◆ **The task**
Taking the line with "The height and" as the first, copy every line through the end of the records below exactly. Do not include pictures.

BEGIN Available data

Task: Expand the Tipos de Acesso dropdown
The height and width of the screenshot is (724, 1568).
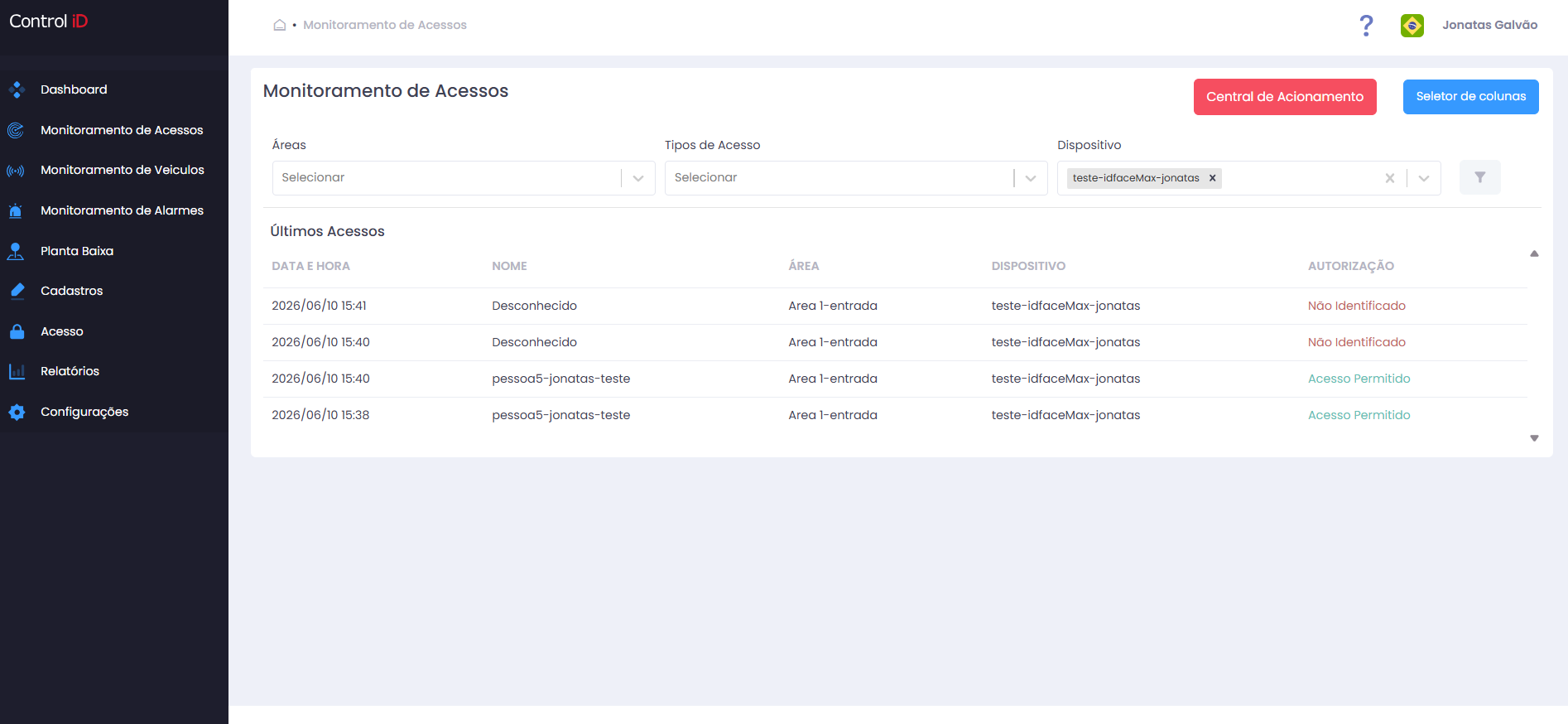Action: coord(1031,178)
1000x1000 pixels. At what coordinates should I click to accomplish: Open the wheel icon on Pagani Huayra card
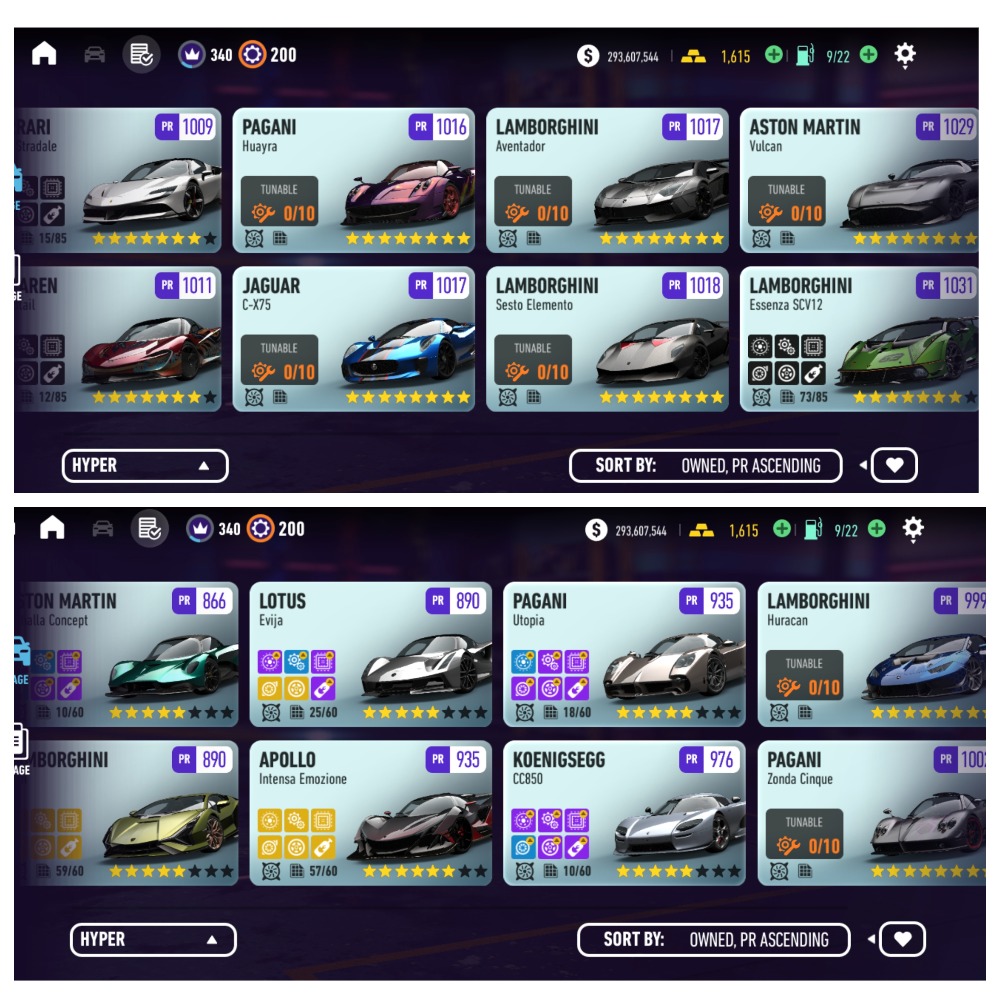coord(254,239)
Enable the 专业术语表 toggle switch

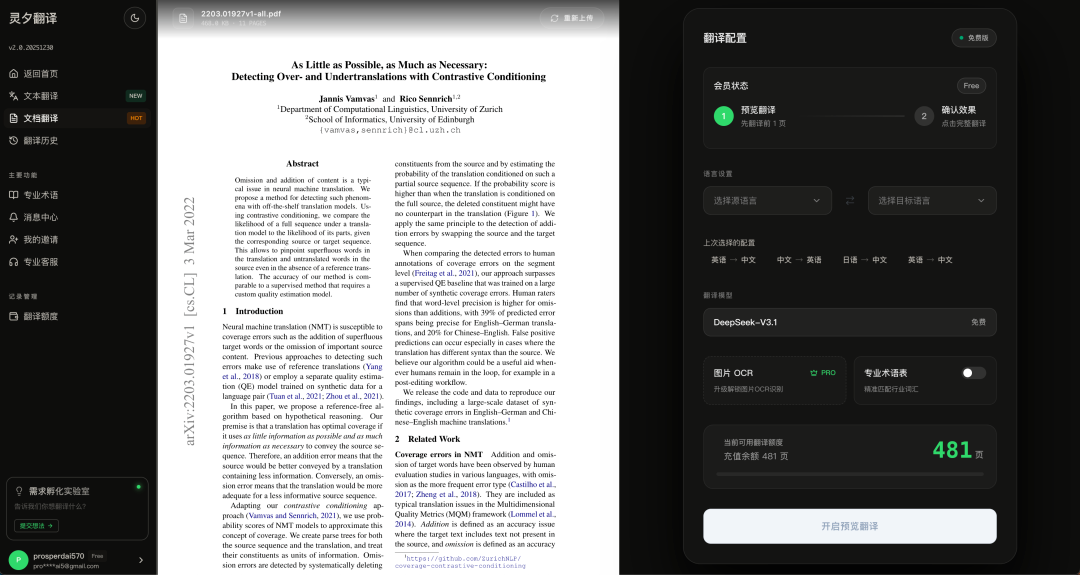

END Available data

◆ **Output for this task**
The height and width of the screenshot is (724, 1568).
Action: coord(1031,178)
1000x1000 pixels. At what coordinates should I click to accomplish: Open the wheel icon on Pagani Huayra card
coord(254,239)
Enable the 专业术语表 toggle switch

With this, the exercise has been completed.